Trabalho a fazer: Reescreva a passagem do texto sobre as opiniões de Marçal Justen Filho que vai de "Justen Filho também" até "momento de incertezas.", trocando "crise" por "recessão".

Trecho fornecido:
>>>>

A atual realidade do Brasil requer reflexões sobre o papel do Estado, segundo ponderações do jurista Marçal Justen Filho. Para ele, é uma anomalia que empresas públicas atuem dando prejuízo constantemente. Durante o XII Simpósio da Academia Brasileira de Direito Constitucional (ABDConst), o jurista apresentou um panorama de alguns pontos viscerais relacionados à política econômica do Brasil. Para o advogado, o Estado só pode oferecer algo além do mínimo se for capaz de oferecer o mínimo muito bem.
Justen Filho, conversou por telefone com o Justiça & Direito após o evento e comentou alguns dos principais pontos de sua exposição no evento. Para o advogado, a situação da Petrobras precisa ser analisada com muito cuidado diante do peso simbólico que a empresa tem para os brasileiros. Por outro lado, ele considera o modelo da empresa “insuportável” para a atual realidade do Brasil. Ele acredita, que com o tempo a situação se resolva. “A tendência é que os fatos se encarreguem de resolver isso, porque o prejuízo é tão grande e a empresa está numa situação tão difícil que ela vai acabar tendo de diminuir de tamanho”, afirma o advogado, que é uma das referências em direito administrativo no Brasil.
Justen Filho também comentou a revisão de percentuais orçamentários para saúde e educação que, na opinião dele, podem ser revistos em tempos de crise. Sobre privatizações de estatais, o advogado considera que a alternativa deve ser muito bem pensada, e não pode ser decidida no afogadilho em um momento de incertezas.

<<<<

Dados fornecidos:
>>>>

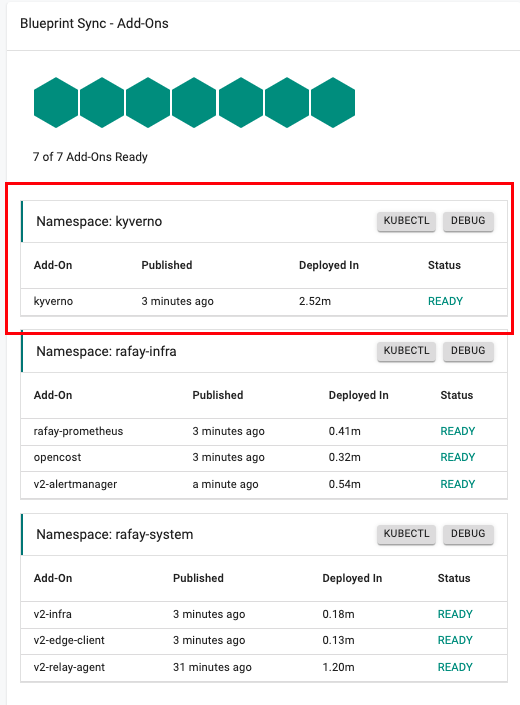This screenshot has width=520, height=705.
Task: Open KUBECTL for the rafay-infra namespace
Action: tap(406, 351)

<<<<
>>>>

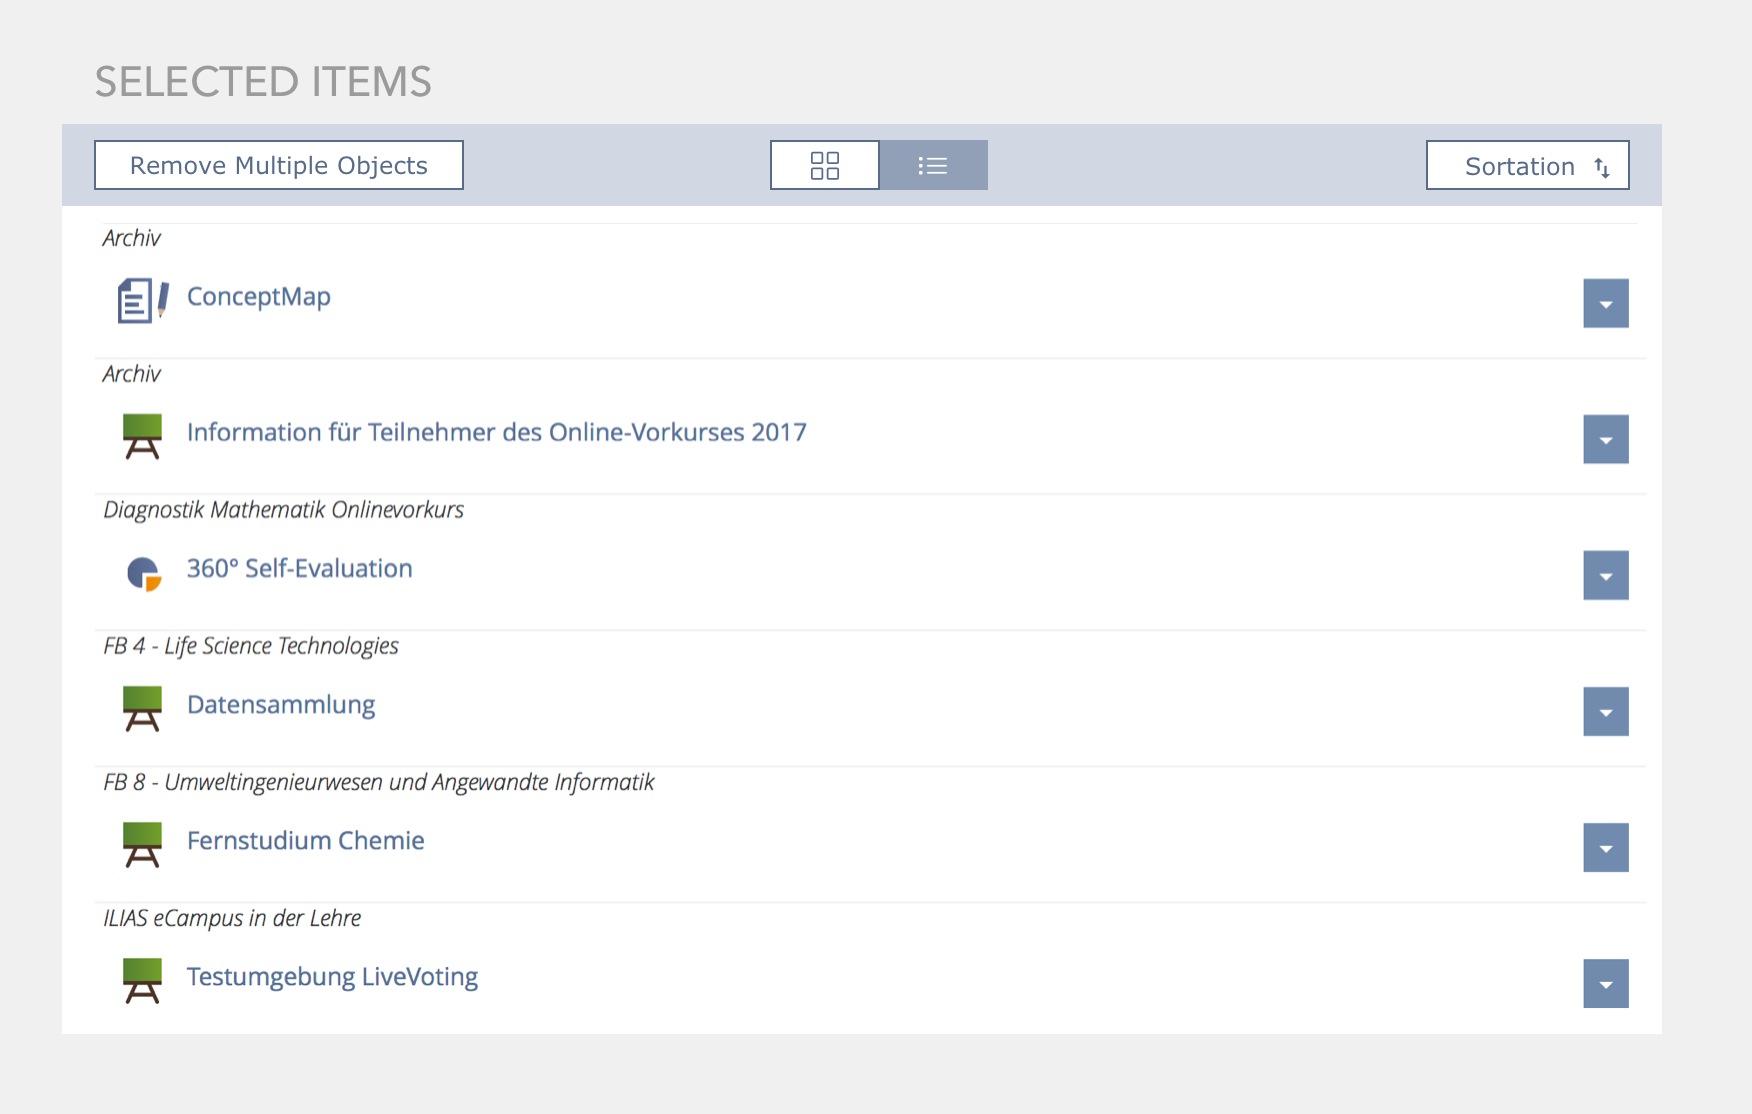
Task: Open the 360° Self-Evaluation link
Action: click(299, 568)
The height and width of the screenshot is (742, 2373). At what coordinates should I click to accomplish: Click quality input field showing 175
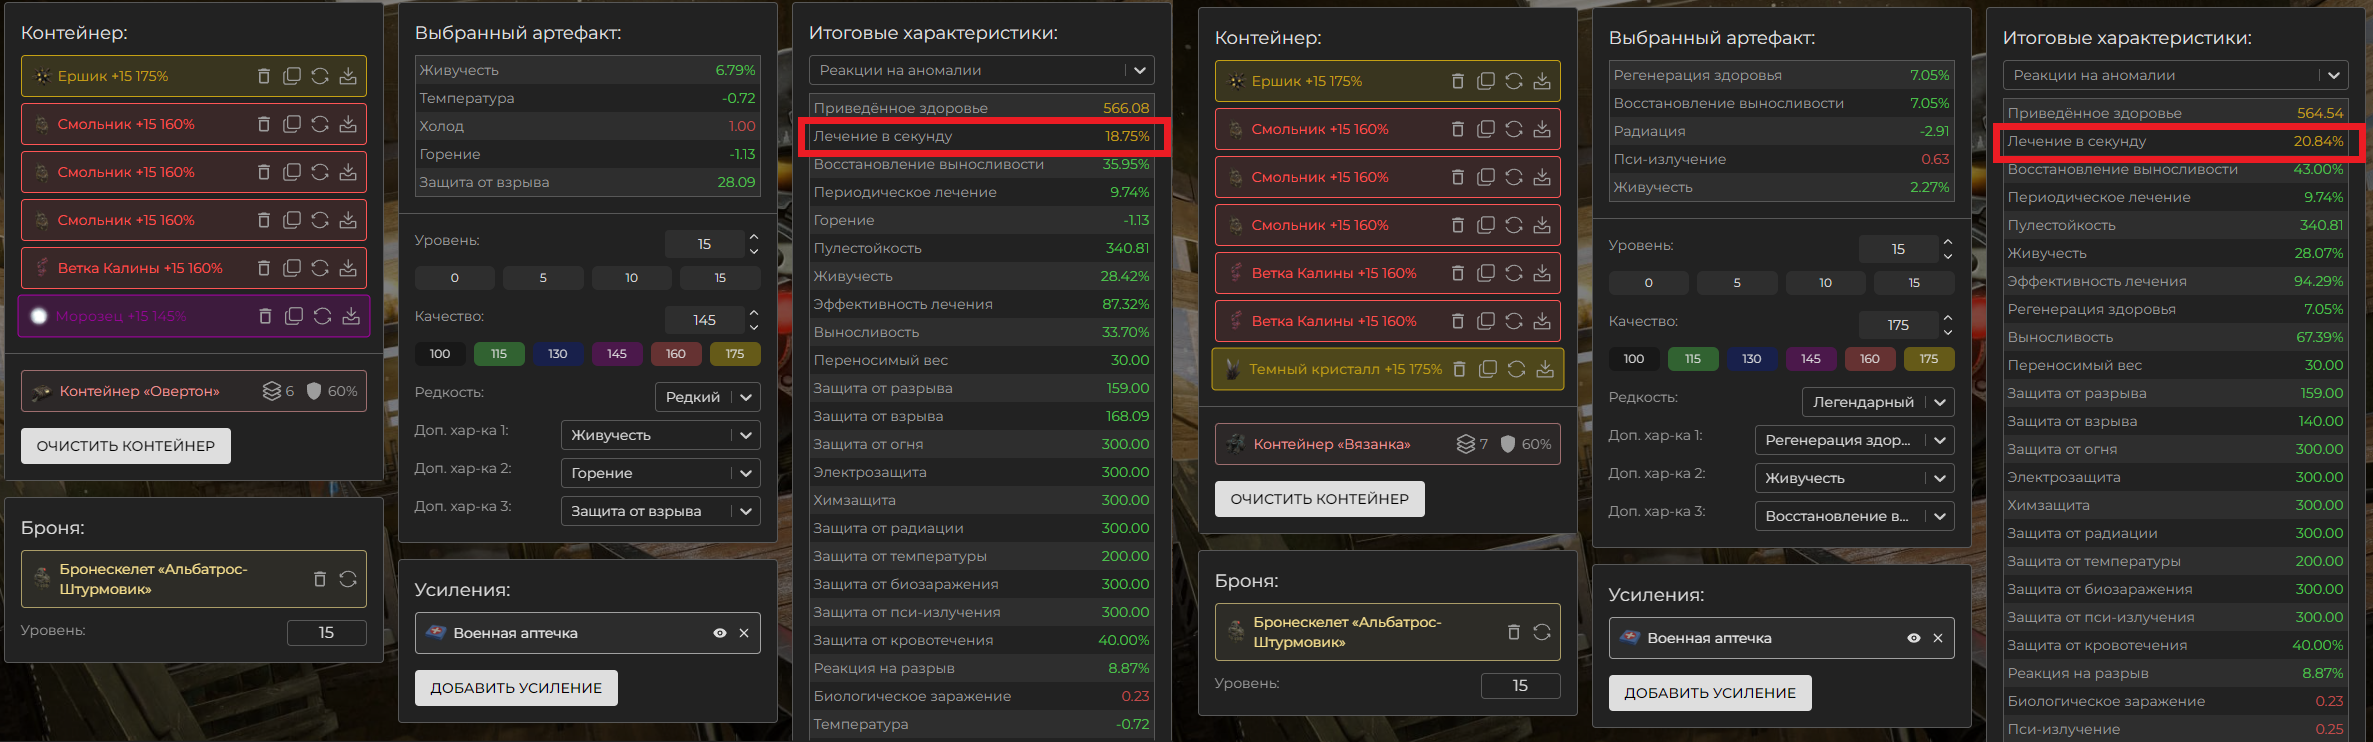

<<<<
>>>>

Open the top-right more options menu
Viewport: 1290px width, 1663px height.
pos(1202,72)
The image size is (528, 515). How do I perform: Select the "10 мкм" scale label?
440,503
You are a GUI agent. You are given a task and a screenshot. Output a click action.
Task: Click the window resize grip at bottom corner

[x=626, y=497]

<<<<

Resolução do exercício:
Justen Filho também comentou a revisão de percentuais orçamentários para saúde e educação que, na opinião dele, podem ser revistos em tempos de recessão. Sobre privatizações de estatais, o advogado considera que a alternativa deve ser muito bem pensada, e não pode ser decidida no afogadilho em um momento de incertezas.